→ SUPPLIED ENTRIES
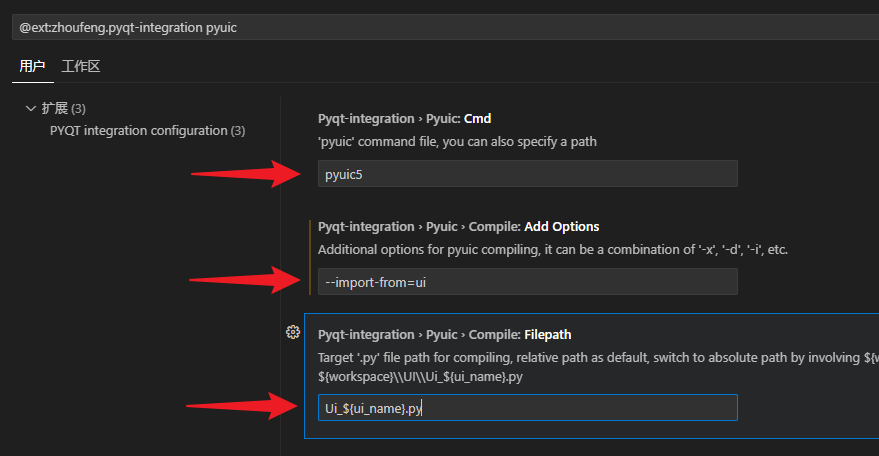The image size is (879, 456).
Task: Click the --import-from=ui options field
Action: [527, 282]
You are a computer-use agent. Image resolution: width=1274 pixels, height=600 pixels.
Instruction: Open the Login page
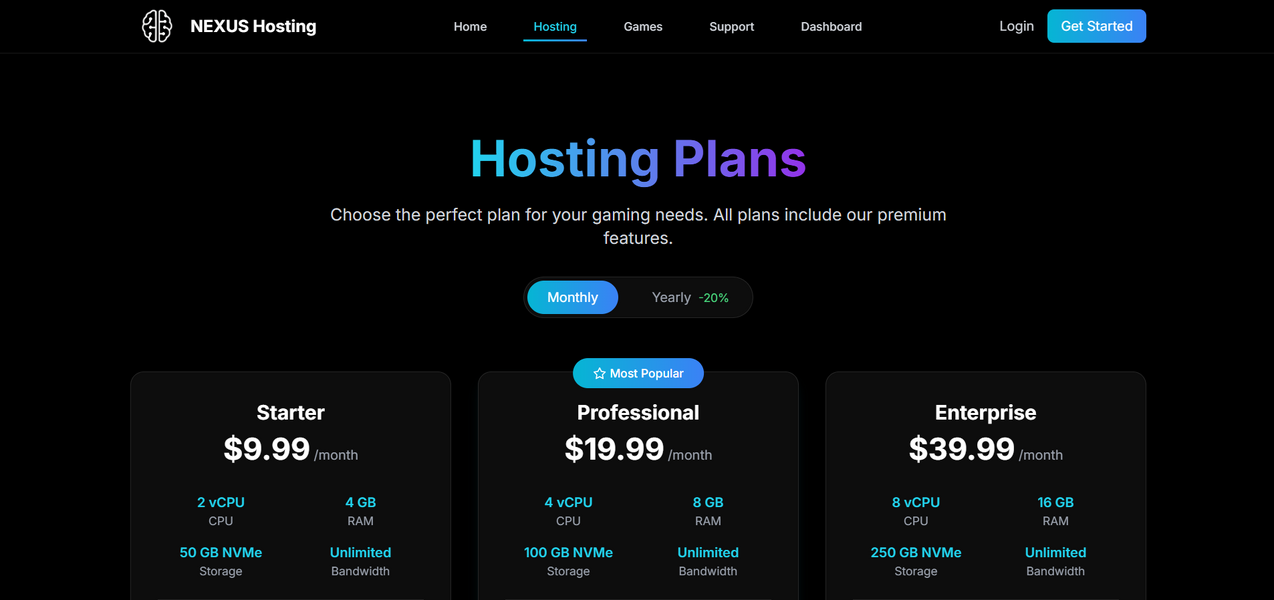[x=1016, y=26]
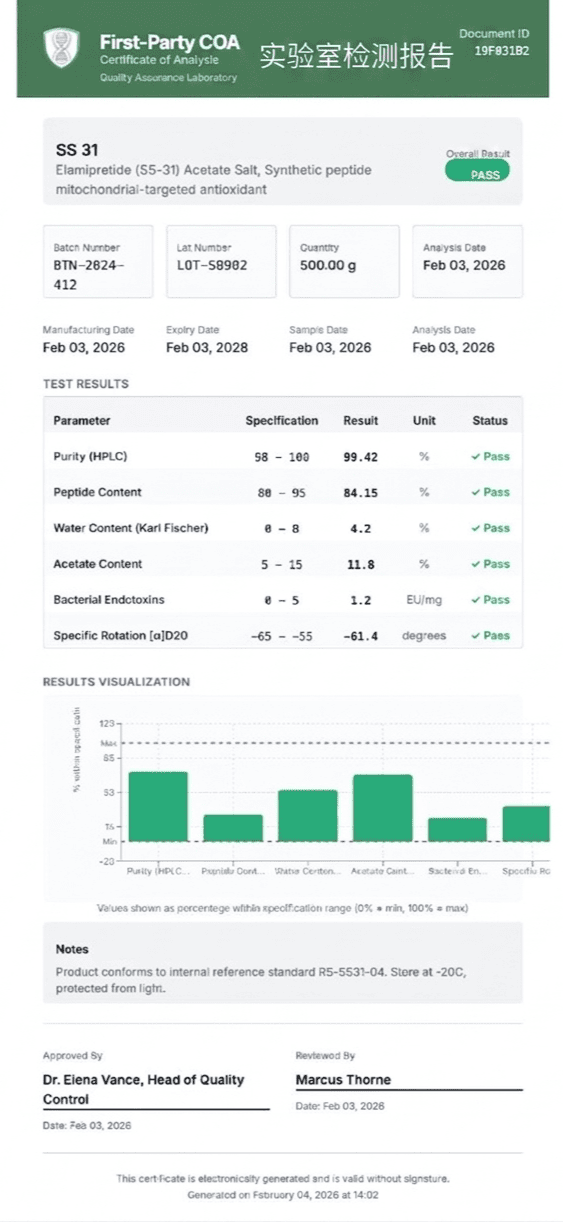Click the Status column header
Viewport: 563px width, 1222px height.
coord(490,421)
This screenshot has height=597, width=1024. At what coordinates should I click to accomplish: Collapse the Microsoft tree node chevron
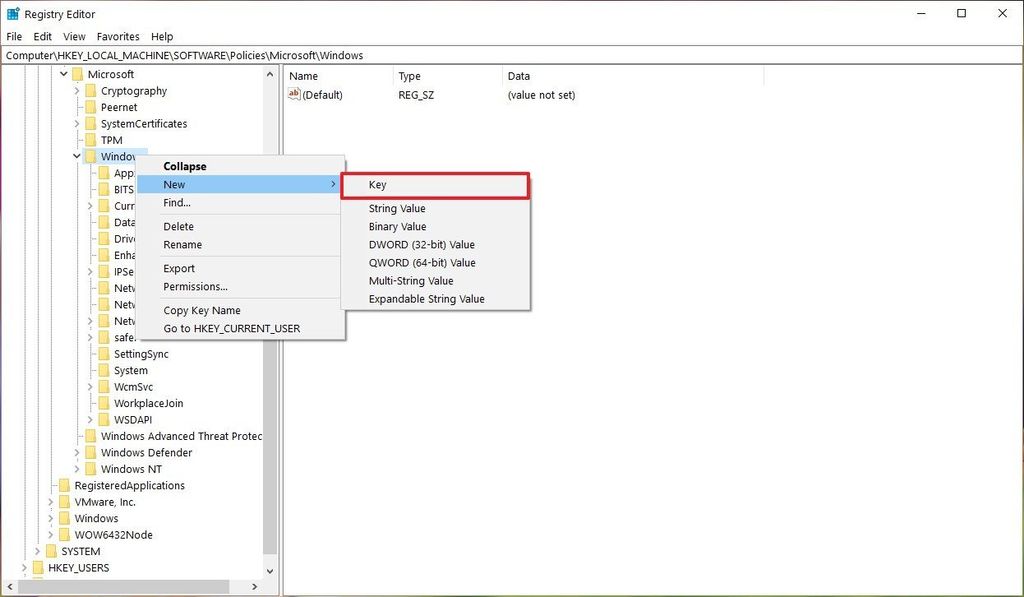pyautogui.click(x=64, y=73)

→ REQUIRED ACTION
All that is needed is an exact copy of the lines from the line with "Instruction: Open the Login page" through the end of the listing, both ends included, with no pictures.

→ RESPONSE BELOW
Instruction: Open the Login page
[x=1016, y=26]
Click the Status column header
Viewport: 563px width, 1222px height.
coord(490,421)
This screenshot has height=597, width=1024. At what coordinates should I click to accomplish: Collapse the Microsoft tree node chevron
pyautogui.click(x=64, y=73)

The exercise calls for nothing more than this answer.